(What is needed): Only the number is wanted: how many lines of the listing below contain "agent"?
==============================
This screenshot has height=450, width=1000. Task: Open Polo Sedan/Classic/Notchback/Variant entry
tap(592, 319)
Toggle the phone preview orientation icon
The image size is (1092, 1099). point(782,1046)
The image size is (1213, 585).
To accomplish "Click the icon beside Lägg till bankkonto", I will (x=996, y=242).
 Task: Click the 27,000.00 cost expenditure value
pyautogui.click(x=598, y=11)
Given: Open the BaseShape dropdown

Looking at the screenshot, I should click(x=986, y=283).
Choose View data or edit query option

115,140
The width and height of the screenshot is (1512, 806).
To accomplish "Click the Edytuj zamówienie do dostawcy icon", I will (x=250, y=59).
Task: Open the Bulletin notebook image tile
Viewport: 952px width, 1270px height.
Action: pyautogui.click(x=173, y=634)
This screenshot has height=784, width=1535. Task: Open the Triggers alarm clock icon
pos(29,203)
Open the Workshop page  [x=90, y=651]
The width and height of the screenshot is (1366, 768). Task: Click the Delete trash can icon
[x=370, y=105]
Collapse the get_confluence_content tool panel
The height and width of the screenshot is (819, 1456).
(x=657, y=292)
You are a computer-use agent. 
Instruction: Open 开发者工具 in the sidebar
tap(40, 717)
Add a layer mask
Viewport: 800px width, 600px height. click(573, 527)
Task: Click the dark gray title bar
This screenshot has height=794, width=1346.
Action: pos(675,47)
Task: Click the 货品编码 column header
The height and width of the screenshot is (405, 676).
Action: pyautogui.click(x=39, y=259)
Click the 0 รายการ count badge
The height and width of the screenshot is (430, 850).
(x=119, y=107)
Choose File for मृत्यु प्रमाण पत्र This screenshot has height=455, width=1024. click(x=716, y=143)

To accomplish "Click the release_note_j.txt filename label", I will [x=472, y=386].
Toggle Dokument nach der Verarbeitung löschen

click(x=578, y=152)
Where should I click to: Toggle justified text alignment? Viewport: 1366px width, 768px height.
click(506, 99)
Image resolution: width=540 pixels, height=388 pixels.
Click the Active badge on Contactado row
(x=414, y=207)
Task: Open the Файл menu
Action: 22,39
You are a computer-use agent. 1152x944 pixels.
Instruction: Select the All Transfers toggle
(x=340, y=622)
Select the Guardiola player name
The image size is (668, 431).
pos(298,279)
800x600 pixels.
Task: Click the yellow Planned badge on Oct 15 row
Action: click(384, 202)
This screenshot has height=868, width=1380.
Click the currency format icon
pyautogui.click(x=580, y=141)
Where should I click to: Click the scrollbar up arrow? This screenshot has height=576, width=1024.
==============================
(Output for this task): 2